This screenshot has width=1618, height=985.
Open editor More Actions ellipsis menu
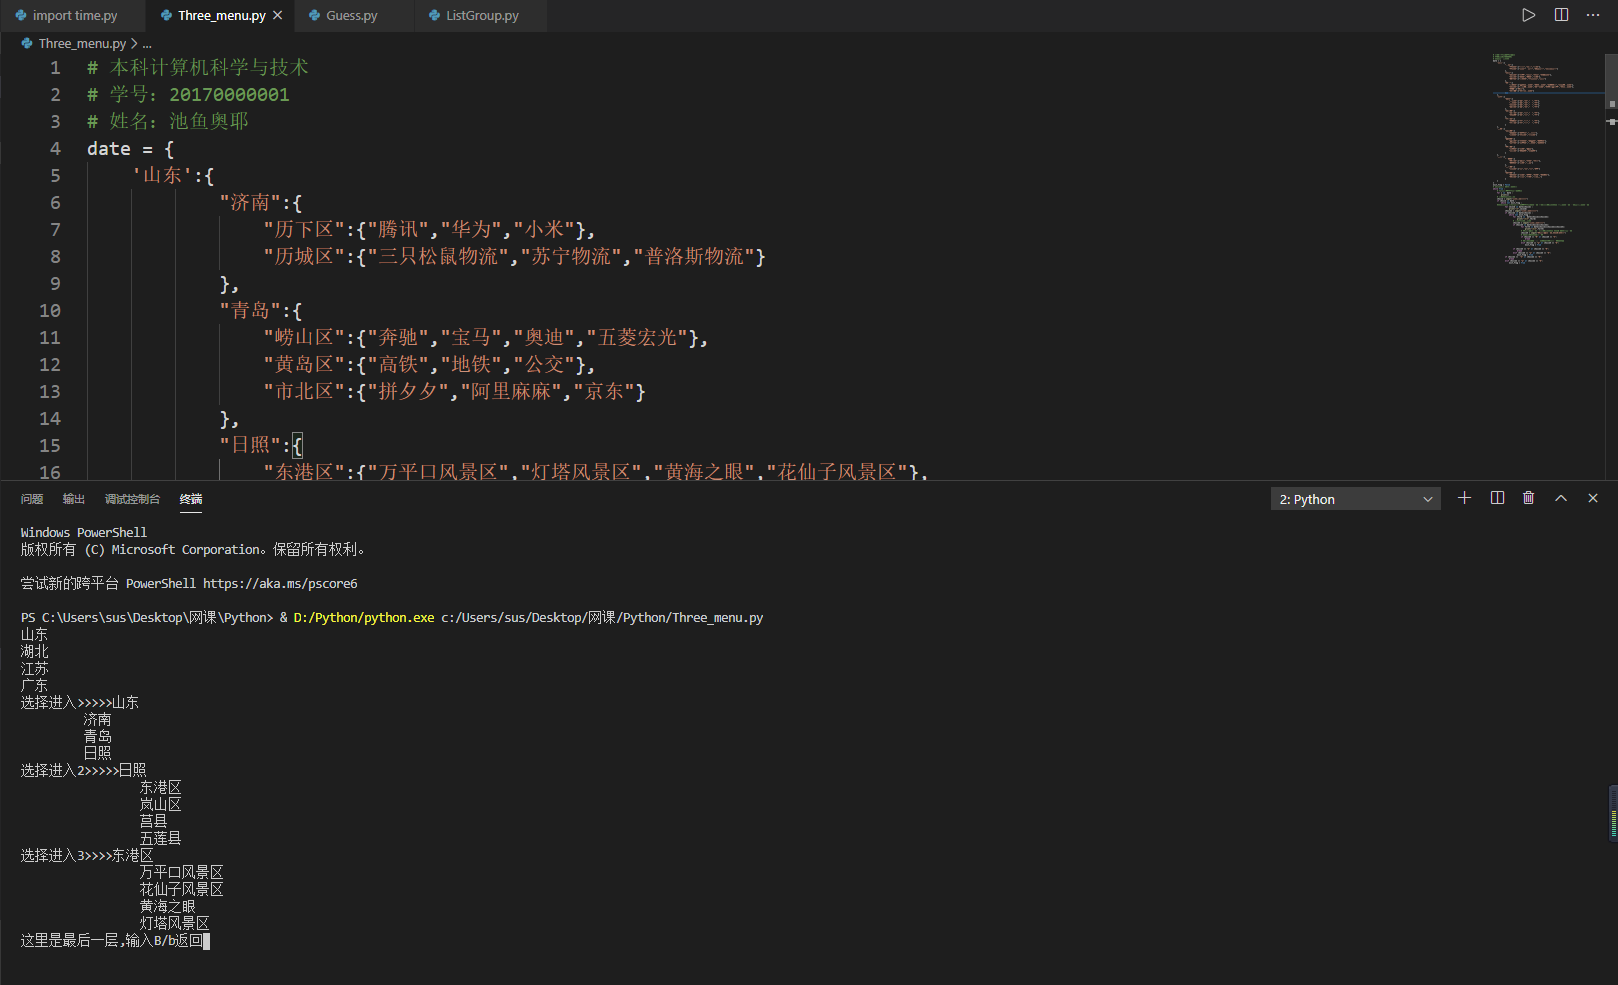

* * * * * * *

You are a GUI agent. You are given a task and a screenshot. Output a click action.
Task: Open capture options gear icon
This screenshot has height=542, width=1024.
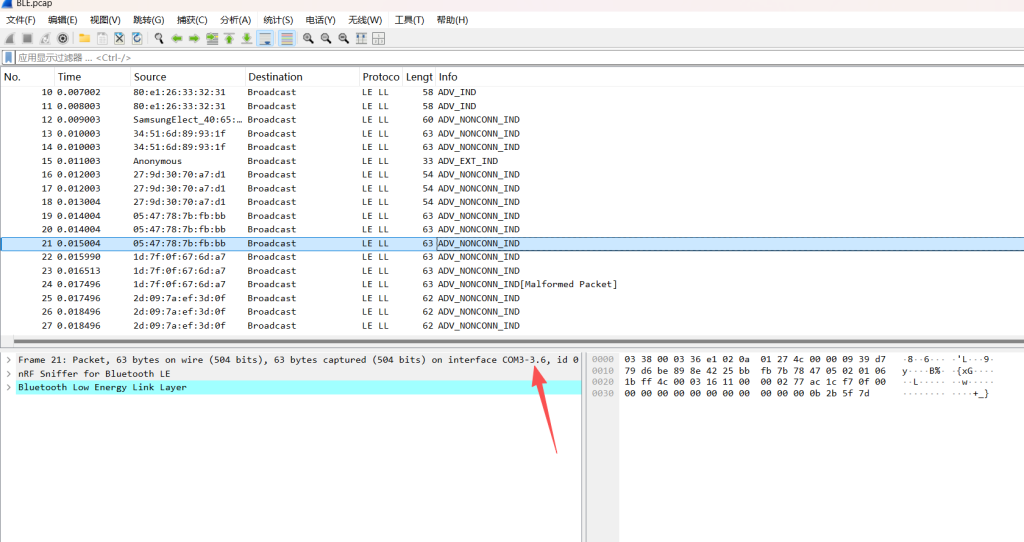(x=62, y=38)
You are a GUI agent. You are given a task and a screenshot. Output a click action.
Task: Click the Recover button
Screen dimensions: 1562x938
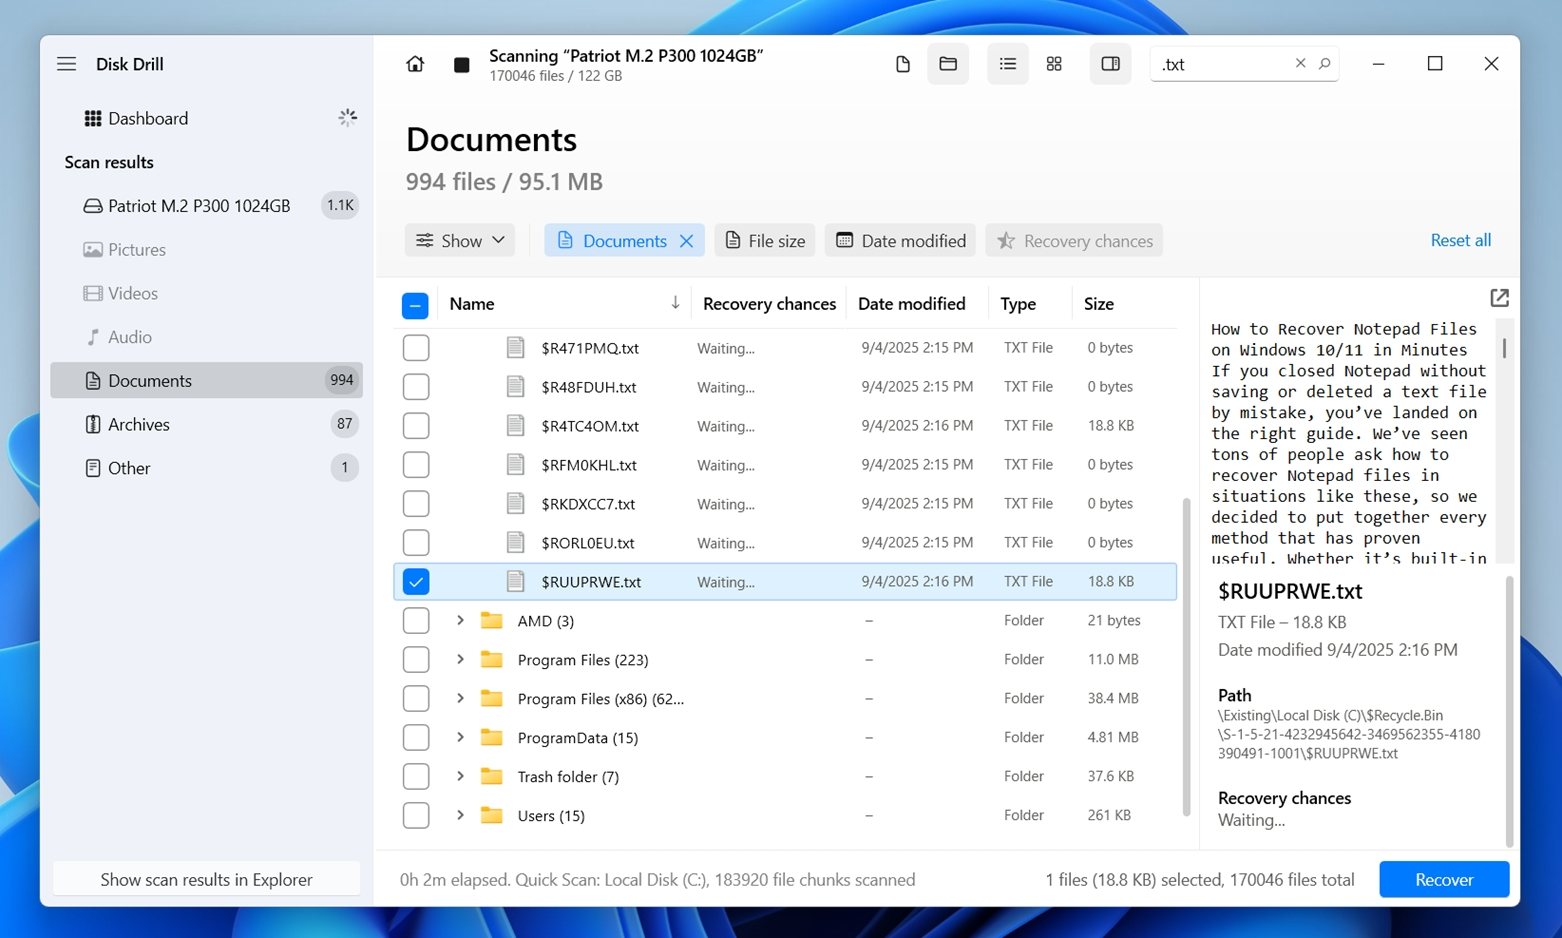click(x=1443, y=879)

* * * * * * *

* Problem description: In the entries above, the lines between the one holding "This screenshot has width=1618, height=985." and the one holding "Open editor More Actions ellipsis menu", inclusive, are to be printed exactly as written, and those alone.

* Solution to the problem:
This screenshot has width=1618, height=985.
Open editor More Actions ellipsis menu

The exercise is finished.